An American author, journalist, poet, screenwriter and film critic. In the 1940s, he was one of the most influential film critics in the U.S. His autobiographical novel, A Death in the Family (1957), won the author a posthumous Pulitzer Prize.
Life
Agee was born in Knoxville, Tennessee, at Highland Avenue and 15th Street (renamed James Agee Street in 1999) to Hugh James Agee and Laura Whitman Tyler. When Agee was six, his father died in an automobile accident. From the age of seven, he and his younger sister, Emma, were educated in boarding schools. The most influential of these was located near his mother's summer cottage two miles from Sewanee, Tennessee. Saint Andrews School for Mountain Boys was run by Episcopal monks affiliated with the Order of the Holy Cross, and it was there that Agee's lifelong friendship with an Episcopal priest, Father James Harold Flye, began in 1919. As Agee's close friend and spiritual confidant, Flye was the recipient of many of Agee's most revealing letters.
Agee went to Knoxville High School for the 1924–1925 school year, then travelled with Father Flye to Europe. On their return, Agee moved to boarding school in New Hampshire, entering the class of 1928 at Phillips Exeter Academy. There, he was president of The Lantern Club and editor of the Monthly where his first short stories, plays, poetry and articles were published. Agee was admitted to Harvard University's class of 1932. He was editor-in-chief of the Harvard Advocate.
In 1951 in Santa Barbara, Agee, a hard drinker and chain-smoker, suffered the first two in a series of heart attacks, which ultimately claimed his life four years later at the age of 45. He was buried on a farm he owned at Hillsdale, New York.
Career
After graduation, he wrote for Fortune and Time magazines, although he is better known for his later film criticism in The Nation. In 1934, he published his only volume of poetry, Permit Me Voyage.
In the summer of 1936, Agee spent eight weeks on assignment for Fortune with photographer Walker Evans living among sharecroppers in Alabama. Agee turned the material into a book entitled, Let Us Now Praise Famous Men (1941). It sold only 600 copies before being remaindered.

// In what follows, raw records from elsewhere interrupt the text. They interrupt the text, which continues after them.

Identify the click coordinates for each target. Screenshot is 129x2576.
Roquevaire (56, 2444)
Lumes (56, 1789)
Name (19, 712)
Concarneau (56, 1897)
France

In 1942, Agee became the film critic for Time and, at one point, reviewed up to six books per week. Together, he and friend Whittaker Chambers ran "the back of the book" for Time. He left to become film critic for The Nation. In 1948, however, he quit both magazines to become a freelance writer. One of his assignments was a well-received article for Life Magazine about the great silent movie comedians, Charles Chaplin, Buster Keaton, Harold Lloyd and Harry Langdon, which has been credited for reviving Keaton's career. As a freelance in the 1950s, he continued to write magazine articles while working on movie scripts, often with photographer Helen Levitt.
Agee was an ardent champion of Charlie Chaplin's then extremely unpopular film Monsieur Verdoux (1947), which has since become a film classic. He was also a great admirer of Laurence Olivier's Henry V and Hamlet, especially Henry V, for which he actually published three separate reviews, all of which have been printed in the collection Agee on Film.
Legacy
Let Us Now Praise Famous Men, ignored on its original publication in 1941, has been placed among the greatest literary works of the 20th Century by the New York School of Journalism and the New York Public Library.